───── Trecho fornecido ─────

Ao se usar a rua como metáfora norteadora do projeto arquitetônico para o teatro Oficina, muda-se o paradigma fundamental para a concepção do espaço. Este deixa de ser calcado em uma experiência predominantemente visual, que se enfatiza na contemplação, para adentrar na esfera da ação. A rua é o espaço onde é possível encontrar o ‘Outro’ e este encontro é essencial para a construção do sujeito, do ‘eu’. Somente no diálogo dinâmico entre o ‘eu’ e o ‘Outro’ é possível realizar-se como sujeito. Se esta existência dá-se no diálogo, ela não pode ser considerada estática, pois é um processo que amadurece na medida em que se estabelecem mais diálogos.

O edifício, então, deixa de ser apenas um invólucro, um abrigo para as pessoas e torna-se, efetivamente, um espaço promotor de encontros. Seja encontro com os outros indivíduos ou encontro do ator com a personagem. O espaço arquitetônico do teatro que se tornará o espaço cênico do evento proporcionará uma vivência diferenciada da ocasião. Neste caso, tanto a arquitetura quanto o teatro tornam-se espaços ao redor de um sujeito. A experiência dá-se em um acontecimento e não simplesmente no fato de se estar naquele espaço. Sem o deslocamento, sem os encontros e desencontros o espaço não se torna um lugar teatral nem contribui para que o indivíduo torne-se um sujeito e o ator, o personagem.

A arquitetura do Oficina não é mutante e polivalente, mas contribui fundamentalmente para a montagem da cena e para a experiência do público. Define as formas de relação entre a cena e o público bem aos moldes dos espaços pensados por encenadores como Jerzy Grotowski (8) e Richard Schechner (9). Além disso, estabelece um diálogo particular com o urbano a partir do momento em que transpõe uma das experiências da rua para o lugar teatral.

─────

_O que produzir_
Por favor, transcreva na íntegra o trecho fornecido acima, sem nenhuma alteração.

───── Informações fornecidas ─────

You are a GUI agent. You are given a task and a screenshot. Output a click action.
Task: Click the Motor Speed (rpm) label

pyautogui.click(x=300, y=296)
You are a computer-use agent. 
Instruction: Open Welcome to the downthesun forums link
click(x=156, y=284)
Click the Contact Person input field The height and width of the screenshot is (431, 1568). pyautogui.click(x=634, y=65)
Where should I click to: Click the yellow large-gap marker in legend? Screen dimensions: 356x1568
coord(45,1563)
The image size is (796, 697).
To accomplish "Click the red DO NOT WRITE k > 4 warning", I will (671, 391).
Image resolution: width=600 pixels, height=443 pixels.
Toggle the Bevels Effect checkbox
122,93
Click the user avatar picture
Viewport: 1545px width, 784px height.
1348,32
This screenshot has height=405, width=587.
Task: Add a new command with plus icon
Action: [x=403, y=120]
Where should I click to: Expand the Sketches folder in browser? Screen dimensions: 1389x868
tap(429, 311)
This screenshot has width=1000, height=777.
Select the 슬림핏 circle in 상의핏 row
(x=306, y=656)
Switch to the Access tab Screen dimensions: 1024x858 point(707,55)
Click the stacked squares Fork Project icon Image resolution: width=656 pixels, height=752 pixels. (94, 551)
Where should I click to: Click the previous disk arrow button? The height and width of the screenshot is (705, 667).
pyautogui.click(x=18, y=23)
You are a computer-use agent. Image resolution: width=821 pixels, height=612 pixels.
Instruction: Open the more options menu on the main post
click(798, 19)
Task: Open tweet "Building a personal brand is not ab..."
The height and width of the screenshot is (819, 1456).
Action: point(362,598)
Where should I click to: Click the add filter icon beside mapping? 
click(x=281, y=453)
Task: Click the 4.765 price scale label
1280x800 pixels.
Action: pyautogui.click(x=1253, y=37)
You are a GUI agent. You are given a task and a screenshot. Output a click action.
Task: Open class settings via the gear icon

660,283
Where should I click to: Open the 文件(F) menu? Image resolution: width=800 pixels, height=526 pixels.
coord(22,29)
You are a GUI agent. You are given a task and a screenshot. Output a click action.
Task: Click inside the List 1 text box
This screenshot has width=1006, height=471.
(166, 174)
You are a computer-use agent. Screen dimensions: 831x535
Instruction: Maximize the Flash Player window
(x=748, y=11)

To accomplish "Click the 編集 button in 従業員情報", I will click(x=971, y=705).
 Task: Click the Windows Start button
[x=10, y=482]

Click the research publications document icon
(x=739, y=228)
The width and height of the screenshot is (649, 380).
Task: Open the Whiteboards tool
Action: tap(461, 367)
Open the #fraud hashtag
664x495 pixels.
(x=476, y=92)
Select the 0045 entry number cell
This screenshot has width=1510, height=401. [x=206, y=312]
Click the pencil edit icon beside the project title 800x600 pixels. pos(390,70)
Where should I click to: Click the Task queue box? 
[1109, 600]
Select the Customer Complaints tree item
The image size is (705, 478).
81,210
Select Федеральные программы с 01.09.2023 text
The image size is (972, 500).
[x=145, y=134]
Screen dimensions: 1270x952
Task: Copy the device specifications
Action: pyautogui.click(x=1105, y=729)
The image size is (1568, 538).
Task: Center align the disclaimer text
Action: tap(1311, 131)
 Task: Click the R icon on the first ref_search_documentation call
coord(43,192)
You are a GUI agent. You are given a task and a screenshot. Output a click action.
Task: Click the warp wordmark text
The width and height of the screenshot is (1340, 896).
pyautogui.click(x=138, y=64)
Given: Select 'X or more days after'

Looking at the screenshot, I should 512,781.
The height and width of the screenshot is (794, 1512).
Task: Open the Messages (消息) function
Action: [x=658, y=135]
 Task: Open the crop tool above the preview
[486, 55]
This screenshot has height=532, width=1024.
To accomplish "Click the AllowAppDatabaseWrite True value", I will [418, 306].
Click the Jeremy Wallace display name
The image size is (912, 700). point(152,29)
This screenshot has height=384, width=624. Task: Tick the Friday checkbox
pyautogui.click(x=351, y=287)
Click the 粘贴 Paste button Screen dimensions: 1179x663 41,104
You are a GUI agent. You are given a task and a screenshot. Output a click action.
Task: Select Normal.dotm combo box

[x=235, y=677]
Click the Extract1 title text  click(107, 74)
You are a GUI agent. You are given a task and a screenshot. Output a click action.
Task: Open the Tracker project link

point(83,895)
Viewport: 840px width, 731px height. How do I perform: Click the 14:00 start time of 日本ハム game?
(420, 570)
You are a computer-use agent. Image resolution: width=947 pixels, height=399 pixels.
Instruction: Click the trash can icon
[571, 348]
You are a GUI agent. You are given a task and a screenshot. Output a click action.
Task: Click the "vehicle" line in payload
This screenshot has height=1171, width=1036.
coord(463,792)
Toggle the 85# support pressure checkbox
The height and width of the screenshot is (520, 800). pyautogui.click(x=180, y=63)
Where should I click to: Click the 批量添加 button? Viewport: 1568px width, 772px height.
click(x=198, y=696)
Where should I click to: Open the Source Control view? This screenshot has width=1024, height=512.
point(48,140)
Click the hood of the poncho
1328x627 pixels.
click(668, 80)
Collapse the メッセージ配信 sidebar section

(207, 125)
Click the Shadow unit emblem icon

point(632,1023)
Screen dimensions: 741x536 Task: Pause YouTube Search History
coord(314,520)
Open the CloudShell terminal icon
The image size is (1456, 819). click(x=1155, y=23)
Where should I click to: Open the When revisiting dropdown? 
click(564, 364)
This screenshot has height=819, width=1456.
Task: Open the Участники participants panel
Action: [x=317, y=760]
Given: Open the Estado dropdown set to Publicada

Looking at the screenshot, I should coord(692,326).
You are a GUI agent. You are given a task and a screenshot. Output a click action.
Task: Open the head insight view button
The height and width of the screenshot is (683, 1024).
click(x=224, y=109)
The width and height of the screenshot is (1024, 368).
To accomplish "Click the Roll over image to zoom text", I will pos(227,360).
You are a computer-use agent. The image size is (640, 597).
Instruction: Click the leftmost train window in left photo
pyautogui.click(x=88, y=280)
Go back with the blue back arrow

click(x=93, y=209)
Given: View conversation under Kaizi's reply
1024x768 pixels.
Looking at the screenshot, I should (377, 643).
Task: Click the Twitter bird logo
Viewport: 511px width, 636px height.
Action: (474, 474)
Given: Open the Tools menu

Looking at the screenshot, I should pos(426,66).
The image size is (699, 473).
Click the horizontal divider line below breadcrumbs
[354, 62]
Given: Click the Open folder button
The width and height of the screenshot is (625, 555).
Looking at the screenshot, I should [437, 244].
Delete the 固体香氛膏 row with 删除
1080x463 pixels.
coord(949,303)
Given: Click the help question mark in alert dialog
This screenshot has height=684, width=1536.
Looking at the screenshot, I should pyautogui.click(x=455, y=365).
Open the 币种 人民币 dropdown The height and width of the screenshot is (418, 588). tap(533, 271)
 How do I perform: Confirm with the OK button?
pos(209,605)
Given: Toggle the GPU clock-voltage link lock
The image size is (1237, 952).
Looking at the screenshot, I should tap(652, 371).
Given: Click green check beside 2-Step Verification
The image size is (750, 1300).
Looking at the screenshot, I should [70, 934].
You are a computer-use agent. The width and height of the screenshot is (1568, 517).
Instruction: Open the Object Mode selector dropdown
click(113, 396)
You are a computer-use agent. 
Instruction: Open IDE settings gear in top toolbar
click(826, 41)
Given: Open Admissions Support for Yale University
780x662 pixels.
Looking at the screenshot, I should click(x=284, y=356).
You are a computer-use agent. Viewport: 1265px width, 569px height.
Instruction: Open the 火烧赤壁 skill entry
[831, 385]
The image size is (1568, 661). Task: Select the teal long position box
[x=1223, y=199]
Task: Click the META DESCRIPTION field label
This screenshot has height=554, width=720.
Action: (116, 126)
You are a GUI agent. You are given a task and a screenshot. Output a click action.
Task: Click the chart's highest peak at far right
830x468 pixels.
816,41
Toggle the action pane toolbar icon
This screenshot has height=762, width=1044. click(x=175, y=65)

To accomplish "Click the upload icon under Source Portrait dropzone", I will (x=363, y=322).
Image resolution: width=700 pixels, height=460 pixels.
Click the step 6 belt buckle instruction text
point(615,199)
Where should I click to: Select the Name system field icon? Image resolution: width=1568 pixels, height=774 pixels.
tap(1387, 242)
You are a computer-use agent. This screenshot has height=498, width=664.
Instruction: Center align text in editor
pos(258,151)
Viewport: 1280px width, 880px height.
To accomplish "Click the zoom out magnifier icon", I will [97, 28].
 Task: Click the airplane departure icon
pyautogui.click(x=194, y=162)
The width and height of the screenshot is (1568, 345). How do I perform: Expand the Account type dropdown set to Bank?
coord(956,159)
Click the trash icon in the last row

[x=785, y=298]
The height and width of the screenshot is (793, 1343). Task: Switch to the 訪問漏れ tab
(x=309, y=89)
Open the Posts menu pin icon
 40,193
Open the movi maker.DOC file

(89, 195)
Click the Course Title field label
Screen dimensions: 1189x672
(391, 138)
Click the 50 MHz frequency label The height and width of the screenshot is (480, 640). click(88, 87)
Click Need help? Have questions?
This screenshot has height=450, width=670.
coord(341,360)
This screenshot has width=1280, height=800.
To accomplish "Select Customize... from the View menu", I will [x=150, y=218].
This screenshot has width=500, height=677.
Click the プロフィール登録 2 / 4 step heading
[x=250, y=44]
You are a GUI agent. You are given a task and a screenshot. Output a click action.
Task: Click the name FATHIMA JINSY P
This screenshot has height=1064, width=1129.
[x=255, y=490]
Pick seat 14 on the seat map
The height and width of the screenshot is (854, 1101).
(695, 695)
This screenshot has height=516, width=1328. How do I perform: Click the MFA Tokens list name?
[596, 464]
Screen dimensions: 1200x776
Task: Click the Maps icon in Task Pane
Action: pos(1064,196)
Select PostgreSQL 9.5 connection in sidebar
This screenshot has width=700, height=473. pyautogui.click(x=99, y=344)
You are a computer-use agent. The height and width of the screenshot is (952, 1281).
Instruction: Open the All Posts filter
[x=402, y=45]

─────

_Resultado_
Ao se usar a rua como metáfora norteadora do projeto arquitetônico para o teatro Oficina, muda-se o paradigma fundamental para a concepção do espaço. Este deixa de ser calcado em uma experiência predominantemente visual, que se enfatiza na contemplação, para adentrar na esfera da ação. A rua é o espaço onde é possível encontrar o ‘Outro’ e este encontro é essencial para a construção do sujeito, do ‘eu’. Somente no diálogo dinâmico entre o ‘eu’ e o ‘Outro’ é possível realizar-se como sujeito. Se esta existência dá-se no diálogo, ela não pode ser considerada estática, pois é um processo que amadurece na medida em que se estabelecem mais diálogos.

O edifício, então, deixa de ser apenas um invólucro, um abrigo para as pessoas e torna-se, efetivamente, um espaço promotor de encontros. Seja encontro com os outros indivíduos ou encontro do ator com a personagem. O espaço arquitetônico do teatro que se tornará o espaço cênico do evento proporcionará uma vivência diferenciada da ocasião. Neste caso, tanto a arquitetura quanto o teatro tornam-se espaços ao redor de um sujeito. A experiência dá-se em um acontecimento e não simplesmente no fato de se estar naquele espaço. Sem o deslocamento, sem os encontros e desencontros o espaço não se torna um lugar teatral nem contribui para que o indivíduo torne-se um sujeito e o ator, o personagem.

A arquitetura do Oficina não é mutante e polivalente, mas contribui fundamentalmente para a montagem da cena e para a experiência do público. Define as formas de relação entre a cena e o público bem aos moldes dos espaços pensados por encenadores como Jerzy Grotowski (8) e Richard Schechner (9). Além disso, estabelece um diálogo particular com o urbano a partir do momento em que transpõe uma das experiências da rua para o lugar teatral.